Une centrale nucléaire française sous « surveillance renforcée »

La centrale nucléaire française de Belleville-sur-Loire (centre) a été placée « sous surveillance renforcée », une procédure exceptionnelle, en raison de « la dégradation du niveau de sûreté » constatée depuis 2016, a annoncé mercredi l’Autorité de sûreté nucléaire (ASN).

Dans une note d’information, l’ASN explique avoir constaté « une hausse du nombre d’événements significatifs » et « des carences » de l’énergéticien français EDF dans la surveillance et l’entretien des installations. Le gendarme du nucléaire dit avoir relevé en 2016 « plusieurs défaillances de l’exploitant (EDF, ndlr) dans l’identification et l’analyse des conséquences des anomalies affectant certains équipements importants pour la sûreté ». A cela s’ajoute « une dégradation dans la qualité des réponses qui lui sont fournies, ainsi qu’une réactivité insuffisante de l’exploitant », selon elle.
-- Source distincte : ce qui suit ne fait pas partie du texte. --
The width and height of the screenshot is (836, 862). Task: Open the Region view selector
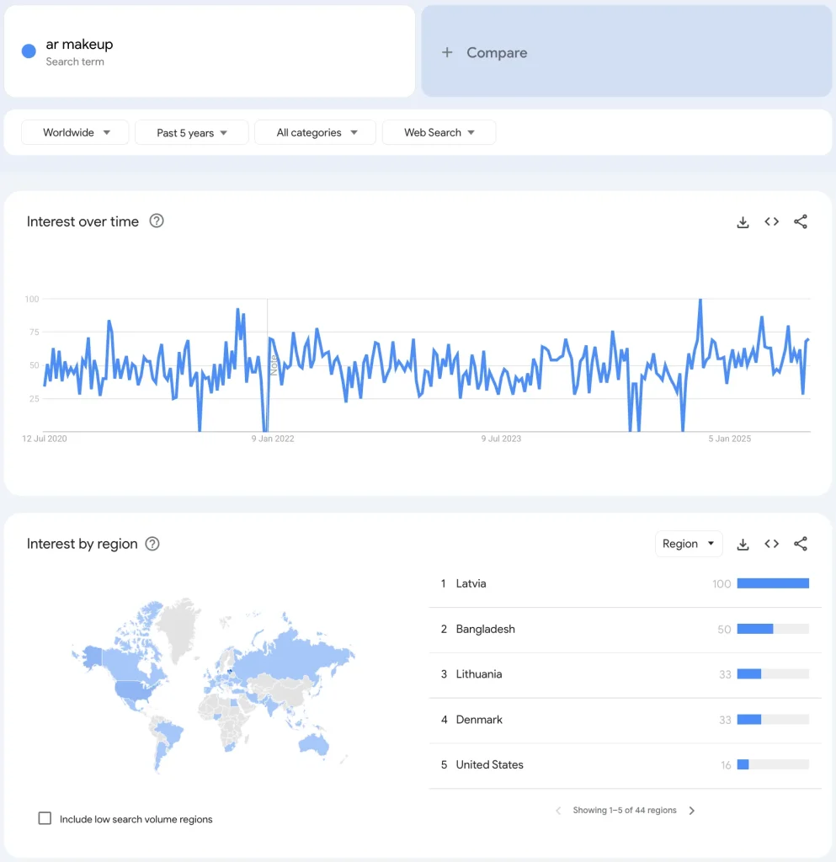coord(689,544)
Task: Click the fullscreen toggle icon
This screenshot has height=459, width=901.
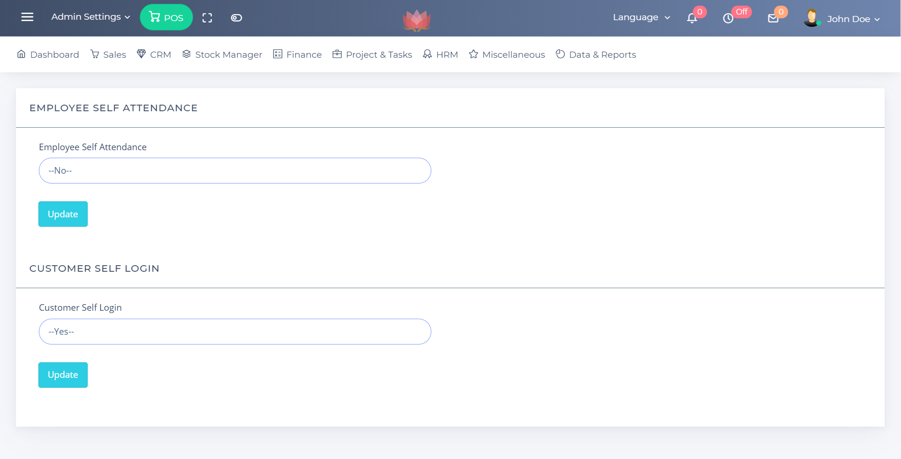Action: pyautogui.click(x=207, y=18)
Après ces observations, l’ASN a mené une inspection « renforcée » sur le site en avril 2017 qui a révélé « des carences » d’EDF « dans la mise en oeuvre » de son organisation « pour la surveillance et l’entretien des installations ». Cette mise sous surveillance surveillée, une procédure exceptionnelle, se traduira par des contrôles supplémentaires sur le site et « une attention particulière » aux mesures que prendra EDF. Une inspection de contrôle sera enfin menée en 2018. La centrale nucléaire de Belleville-sur-Loire comprend deux réacteurs de 1.300 mégawatts chacun.